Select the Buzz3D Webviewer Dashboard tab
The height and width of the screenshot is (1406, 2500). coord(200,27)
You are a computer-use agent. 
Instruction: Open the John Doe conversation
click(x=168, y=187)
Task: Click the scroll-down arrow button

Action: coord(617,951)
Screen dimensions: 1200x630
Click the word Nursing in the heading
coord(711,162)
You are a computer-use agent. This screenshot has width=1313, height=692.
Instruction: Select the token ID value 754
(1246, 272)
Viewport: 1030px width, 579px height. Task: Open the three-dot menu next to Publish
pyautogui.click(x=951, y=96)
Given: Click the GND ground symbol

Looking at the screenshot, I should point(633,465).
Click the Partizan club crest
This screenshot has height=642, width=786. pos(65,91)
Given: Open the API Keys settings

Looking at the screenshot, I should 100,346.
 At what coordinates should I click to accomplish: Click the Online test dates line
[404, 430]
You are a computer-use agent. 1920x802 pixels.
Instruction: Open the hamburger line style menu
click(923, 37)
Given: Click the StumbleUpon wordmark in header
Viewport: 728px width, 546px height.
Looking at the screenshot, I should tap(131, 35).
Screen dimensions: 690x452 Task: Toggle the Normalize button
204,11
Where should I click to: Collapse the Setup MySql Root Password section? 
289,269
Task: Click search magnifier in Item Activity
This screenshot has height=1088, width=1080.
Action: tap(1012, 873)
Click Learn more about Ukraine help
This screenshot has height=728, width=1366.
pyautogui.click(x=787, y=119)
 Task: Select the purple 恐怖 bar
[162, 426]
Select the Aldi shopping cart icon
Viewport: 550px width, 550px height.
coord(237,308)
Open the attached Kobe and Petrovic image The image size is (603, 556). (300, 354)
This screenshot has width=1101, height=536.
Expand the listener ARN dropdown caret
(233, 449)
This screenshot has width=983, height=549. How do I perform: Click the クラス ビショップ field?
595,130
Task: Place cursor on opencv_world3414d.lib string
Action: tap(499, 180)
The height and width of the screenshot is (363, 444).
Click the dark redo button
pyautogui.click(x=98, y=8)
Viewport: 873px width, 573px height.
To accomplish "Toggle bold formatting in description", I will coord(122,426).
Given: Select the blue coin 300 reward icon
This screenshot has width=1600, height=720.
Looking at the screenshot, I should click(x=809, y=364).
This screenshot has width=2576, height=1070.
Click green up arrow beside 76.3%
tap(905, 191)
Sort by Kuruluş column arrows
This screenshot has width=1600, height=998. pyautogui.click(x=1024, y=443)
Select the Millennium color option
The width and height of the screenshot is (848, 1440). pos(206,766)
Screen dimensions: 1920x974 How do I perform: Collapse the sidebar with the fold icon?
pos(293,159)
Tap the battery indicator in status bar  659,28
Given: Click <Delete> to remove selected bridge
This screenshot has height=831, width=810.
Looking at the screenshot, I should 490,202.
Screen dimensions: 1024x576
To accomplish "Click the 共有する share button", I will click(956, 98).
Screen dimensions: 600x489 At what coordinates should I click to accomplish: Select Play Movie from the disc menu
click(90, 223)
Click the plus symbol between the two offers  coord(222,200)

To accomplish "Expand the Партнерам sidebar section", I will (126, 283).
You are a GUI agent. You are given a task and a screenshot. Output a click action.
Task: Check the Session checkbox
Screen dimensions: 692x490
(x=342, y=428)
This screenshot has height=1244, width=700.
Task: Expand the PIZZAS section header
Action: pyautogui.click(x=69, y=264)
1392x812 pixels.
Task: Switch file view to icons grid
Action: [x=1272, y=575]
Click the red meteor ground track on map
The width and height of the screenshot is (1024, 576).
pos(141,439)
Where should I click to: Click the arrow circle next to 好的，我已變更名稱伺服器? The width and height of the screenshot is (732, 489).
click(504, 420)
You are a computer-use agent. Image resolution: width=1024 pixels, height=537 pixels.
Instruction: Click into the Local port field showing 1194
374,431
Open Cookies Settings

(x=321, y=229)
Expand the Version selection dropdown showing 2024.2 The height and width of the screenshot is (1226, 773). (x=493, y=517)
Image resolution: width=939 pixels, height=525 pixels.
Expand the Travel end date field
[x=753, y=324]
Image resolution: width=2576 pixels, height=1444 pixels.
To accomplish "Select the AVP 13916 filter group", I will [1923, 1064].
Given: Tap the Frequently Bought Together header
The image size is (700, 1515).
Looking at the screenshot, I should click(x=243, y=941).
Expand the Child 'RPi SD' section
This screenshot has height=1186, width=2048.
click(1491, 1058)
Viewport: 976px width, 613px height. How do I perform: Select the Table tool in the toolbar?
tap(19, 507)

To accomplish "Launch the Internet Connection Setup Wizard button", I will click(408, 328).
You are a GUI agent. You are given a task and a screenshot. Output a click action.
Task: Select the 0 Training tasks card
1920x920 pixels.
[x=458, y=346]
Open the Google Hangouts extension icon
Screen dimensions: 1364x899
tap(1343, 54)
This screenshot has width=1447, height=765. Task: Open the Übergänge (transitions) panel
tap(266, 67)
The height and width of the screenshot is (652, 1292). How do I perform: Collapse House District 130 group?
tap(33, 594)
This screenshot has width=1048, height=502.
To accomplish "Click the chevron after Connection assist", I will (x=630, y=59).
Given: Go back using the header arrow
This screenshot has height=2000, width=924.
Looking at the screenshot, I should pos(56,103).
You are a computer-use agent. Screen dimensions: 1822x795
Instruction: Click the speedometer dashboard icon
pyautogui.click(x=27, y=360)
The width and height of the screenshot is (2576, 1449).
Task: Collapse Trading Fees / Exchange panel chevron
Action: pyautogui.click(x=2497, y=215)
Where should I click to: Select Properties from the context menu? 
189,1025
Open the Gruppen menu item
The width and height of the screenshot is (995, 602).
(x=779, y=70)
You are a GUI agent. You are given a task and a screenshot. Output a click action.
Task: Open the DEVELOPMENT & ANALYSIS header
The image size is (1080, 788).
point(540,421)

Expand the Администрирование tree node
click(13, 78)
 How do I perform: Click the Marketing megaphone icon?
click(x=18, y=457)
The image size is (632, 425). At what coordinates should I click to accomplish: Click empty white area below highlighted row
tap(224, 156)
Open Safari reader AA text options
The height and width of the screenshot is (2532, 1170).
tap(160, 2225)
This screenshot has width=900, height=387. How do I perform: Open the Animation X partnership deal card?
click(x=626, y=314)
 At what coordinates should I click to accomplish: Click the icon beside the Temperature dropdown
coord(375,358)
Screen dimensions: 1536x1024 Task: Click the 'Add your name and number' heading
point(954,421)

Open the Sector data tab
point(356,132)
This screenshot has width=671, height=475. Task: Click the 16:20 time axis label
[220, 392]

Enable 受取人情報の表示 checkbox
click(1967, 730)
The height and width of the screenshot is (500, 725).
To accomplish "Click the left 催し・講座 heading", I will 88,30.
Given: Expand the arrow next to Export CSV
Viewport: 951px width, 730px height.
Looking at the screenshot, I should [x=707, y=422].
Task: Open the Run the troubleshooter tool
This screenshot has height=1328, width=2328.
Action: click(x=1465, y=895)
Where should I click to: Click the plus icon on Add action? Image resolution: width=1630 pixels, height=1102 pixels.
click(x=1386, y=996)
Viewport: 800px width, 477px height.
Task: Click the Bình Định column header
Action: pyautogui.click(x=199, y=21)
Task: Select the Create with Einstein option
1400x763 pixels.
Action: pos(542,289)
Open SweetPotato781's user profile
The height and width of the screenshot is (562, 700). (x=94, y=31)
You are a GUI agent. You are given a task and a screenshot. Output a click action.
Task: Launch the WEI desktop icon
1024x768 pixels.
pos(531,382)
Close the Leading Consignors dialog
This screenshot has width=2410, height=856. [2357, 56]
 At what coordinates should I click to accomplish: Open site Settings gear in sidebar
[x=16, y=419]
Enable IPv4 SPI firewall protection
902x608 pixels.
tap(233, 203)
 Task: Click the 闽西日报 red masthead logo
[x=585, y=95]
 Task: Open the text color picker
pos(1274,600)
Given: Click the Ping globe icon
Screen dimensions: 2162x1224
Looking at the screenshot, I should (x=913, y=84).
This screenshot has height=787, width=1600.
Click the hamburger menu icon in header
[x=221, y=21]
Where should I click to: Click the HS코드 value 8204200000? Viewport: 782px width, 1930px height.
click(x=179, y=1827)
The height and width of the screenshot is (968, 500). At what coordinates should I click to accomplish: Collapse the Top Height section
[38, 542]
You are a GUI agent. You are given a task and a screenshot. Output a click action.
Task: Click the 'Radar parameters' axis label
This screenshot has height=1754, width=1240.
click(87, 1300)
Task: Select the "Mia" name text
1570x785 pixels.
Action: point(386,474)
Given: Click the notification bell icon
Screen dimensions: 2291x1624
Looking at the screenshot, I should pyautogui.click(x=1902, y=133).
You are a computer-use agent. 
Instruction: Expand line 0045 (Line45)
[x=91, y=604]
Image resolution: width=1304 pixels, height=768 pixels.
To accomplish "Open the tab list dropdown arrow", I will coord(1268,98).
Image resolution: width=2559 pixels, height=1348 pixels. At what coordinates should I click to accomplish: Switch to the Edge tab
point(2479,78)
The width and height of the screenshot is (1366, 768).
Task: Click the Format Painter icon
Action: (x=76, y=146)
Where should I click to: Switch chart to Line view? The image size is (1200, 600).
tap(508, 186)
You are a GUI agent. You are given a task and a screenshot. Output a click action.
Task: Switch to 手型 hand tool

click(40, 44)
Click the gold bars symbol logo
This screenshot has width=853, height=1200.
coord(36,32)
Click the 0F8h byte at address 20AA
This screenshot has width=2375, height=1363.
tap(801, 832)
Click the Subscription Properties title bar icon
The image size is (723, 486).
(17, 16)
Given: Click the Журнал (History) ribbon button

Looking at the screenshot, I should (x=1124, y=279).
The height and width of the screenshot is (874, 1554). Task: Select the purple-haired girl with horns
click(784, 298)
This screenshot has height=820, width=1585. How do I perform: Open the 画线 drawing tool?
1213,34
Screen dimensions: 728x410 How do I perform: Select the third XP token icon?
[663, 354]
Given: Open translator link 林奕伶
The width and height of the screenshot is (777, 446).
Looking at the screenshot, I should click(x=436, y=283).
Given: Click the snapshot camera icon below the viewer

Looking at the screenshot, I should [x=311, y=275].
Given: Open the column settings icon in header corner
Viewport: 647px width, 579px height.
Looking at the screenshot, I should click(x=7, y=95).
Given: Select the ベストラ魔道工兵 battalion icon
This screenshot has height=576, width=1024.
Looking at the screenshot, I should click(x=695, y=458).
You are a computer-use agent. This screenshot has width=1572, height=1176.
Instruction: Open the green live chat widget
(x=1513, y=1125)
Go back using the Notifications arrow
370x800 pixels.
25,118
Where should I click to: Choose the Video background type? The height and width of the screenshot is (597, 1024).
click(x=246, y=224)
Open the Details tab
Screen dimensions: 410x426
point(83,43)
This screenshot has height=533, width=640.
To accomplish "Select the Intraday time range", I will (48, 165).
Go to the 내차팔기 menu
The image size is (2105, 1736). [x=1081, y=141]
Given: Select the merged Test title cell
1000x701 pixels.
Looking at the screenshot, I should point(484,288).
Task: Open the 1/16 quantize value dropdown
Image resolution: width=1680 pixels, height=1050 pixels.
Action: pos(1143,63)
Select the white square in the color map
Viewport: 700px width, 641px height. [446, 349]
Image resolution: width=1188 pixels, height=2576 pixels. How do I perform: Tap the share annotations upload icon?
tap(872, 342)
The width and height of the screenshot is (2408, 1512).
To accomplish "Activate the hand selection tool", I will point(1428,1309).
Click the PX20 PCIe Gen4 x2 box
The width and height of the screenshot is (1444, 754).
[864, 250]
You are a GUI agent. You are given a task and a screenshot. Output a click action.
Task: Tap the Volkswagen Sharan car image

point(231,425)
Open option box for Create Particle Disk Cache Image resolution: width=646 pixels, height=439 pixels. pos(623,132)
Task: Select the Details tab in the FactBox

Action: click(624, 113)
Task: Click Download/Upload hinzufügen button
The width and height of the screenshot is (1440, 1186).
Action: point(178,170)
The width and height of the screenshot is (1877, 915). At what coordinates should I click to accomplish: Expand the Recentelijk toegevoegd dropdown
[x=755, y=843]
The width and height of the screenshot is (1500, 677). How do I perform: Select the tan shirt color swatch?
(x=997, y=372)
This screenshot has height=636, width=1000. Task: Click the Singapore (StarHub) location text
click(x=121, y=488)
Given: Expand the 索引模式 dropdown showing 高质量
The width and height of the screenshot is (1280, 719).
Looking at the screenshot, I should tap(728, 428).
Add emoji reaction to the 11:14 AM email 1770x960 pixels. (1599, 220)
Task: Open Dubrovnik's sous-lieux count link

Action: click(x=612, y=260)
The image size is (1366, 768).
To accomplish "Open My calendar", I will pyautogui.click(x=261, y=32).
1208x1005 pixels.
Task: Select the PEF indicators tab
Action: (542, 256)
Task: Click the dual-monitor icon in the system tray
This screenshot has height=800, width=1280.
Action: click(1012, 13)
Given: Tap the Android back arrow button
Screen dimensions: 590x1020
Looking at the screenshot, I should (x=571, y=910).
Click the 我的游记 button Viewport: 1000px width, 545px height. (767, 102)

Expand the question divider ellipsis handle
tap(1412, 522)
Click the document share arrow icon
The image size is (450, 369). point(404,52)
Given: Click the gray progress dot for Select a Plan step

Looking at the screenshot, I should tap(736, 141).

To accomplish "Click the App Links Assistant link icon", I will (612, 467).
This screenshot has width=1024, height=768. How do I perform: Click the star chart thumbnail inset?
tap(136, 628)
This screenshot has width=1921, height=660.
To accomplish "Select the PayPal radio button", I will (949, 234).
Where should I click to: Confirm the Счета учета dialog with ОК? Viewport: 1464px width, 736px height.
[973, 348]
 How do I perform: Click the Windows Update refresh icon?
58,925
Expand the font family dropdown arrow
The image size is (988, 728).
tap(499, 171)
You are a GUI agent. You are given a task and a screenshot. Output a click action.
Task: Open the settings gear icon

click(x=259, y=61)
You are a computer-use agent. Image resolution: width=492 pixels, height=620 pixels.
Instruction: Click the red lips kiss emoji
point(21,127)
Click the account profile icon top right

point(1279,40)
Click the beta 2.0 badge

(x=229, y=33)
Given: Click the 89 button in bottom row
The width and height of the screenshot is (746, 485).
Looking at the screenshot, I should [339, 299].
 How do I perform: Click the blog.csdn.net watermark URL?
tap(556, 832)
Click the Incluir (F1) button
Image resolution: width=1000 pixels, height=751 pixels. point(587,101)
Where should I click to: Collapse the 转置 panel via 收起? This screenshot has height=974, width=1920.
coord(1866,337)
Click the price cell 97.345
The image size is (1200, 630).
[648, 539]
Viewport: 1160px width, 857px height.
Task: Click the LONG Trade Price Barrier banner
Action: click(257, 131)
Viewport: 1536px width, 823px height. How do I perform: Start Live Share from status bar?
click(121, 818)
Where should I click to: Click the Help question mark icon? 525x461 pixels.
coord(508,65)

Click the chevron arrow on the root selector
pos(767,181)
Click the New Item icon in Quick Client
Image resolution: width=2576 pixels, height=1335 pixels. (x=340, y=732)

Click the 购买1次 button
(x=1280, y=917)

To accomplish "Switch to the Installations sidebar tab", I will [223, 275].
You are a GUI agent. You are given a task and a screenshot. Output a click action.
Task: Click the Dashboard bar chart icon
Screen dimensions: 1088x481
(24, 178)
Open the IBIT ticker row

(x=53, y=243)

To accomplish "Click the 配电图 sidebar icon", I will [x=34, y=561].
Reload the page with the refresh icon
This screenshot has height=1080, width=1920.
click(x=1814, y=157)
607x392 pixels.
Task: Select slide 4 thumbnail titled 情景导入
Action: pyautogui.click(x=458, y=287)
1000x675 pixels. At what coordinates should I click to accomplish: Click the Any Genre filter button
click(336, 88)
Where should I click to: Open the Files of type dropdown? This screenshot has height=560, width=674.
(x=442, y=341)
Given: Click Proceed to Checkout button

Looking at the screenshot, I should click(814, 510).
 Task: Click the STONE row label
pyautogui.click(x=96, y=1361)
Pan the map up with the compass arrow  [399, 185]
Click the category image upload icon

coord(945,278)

----------

TASK OBJECTIVE
Format the material, from its first line through the line containing "coord(711,162)", as a JSON array of strings with one string per line, omitting blank lines.

THE ANSWER
[
  "Select the Buzz3D Webviewer Dashboard tab",
  "The height and width of the screenshot is (1406, 2500). coord(200,27)",
  "You are a computer-use agent. ",
  "Instruction: Open the John Doe conversation",
  "click(x=168, y=187)",
  "Task: Click the scroll-down arrow button",
  "Action: coord(617,951)",
  "Screen dimensions: 1200x630",
  "Click the word Nursing in the heading",
  "coord(711,162)"
]